When lockdown ends the people of the UK will emerge blinking into the light knowing who won every single Sports Personality of the Year since 1954.
There is one massive upside to lockdown that nobody’s really talking about – thanks to Zoom-based quizzes, when it comes to general knowledge the UK will soon be ‘skillage in the fucking village’.
“Because of their perpetual desire to recreate pub culture in their own homes, lockdown will ensure Brits have fantastic general knowledge when we all finally emerge,” said Sociologist Simon Williams.
“But it’s always important to remember that general knowledge does not equal intelligence.
“Boris Johnson, to take one example, could probably reel off the names of all the Homeric Hymns with ease, yet he’s also a man who thinks Muslim women wear bright red and have three mail collections a day.
“While other countries will learn valuable lessons from lockdown and build more equitable, more compassionate societies, Brits will probably just go back to shouting at foreigners to ‘go home’ – except now they’ll know the population density and capital of their country of origin.
“Instead of building a permanent infrastructure to ensure nobody has to sleep rough ever again, the people of Blighty will be too busy proving they know the key of an Ordnance Survey map like the back of their hand.

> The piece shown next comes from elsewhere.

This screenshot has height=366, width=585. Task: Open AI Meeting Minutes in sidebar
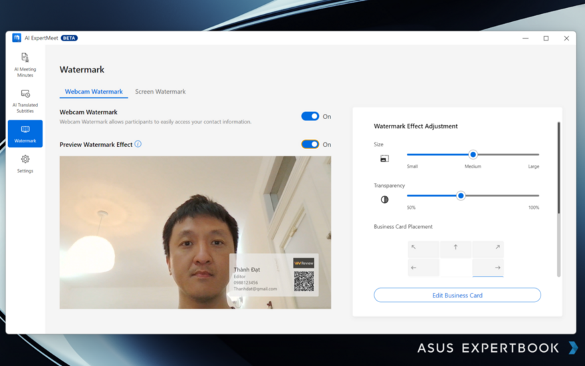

“Rather than investing heavily in the NHS and ensuring it never goes chronically underfunded ever again, the UK will be having a mass debate about whether that flag belongs to Chad or Romania.
“No, despite a fleeting optimistic desire to change our society for the better, Britain will soon be as insular, selfish and nepotistic as ever.
“But ‘Norfolk Enchants’ better watch their backs down The Bull on Monday evening.”